(Beginning of PROVIDED DATA)

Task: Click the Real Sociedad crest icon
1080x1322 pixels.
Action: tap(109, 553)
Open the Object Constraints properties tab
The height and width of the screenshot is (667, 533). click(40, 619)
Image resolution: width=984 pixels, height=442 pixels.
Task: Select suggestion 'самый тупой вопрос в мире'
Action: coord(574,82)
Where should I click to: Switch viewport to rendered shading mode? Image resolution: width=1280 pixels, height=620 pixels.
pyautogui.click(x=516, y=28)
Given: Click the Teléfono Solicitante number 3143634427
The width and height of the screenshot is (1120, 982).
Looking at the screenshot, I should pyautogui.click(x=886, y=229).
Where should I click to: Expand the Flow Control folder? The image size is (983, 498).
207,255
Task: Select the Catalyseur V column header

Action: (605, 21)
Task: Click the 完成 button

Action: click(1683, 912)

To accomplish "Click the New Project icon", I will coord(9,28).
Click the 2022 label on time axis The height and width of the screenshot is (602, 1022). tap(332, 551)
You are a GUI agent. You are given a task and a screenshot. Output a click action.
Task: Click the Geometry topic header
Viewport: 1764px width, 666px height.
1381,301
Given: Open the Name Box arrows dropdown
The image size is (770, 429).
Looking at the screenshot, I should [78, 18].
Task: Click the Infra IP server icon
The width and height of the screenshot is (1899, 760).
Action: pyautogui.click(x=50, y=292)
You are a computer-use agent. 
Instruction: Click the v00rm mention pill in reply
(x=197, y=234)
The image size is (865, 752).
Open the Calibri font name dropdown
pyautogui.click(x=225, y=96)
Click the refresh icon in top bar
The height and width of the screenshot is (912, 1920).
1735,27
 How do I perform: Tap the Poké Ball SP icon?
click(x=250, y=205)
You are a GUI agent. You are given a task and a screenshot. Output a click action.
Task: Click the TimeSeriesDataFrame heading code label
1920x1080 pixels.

(End of PROVIDED DATA)

● YOUR OBJECTIVE
The answer consists only of the lines from the one containing "The width and height of the screenshot is (1899, 760)." to the end of the records, each written out exactly.

● TASK RESULT
The width and height of the screenshot is (1899, 760).
Action: pyautogui.click(x=50, y=292)
You are a computer-use agent. 
Instruction: Click the v00rm mention pill in reply
(x=197, y=234)
The image size is (865, 752).
Open the Calibri font name dropdown
pyautogui.click(x=225, y=96)
Click the refresh icon in top bar
The height and width of the screenshot is (912, 1920).
1735,27
 How do I perform: Tap the Poké Ball SP icon?
click(x=250, y=205)
You are a GUI agent. You are given a task and a screenshot. Output a click action.
Task: Click the TimeSeriesDataFrame heading code label
1920x1080 pixels.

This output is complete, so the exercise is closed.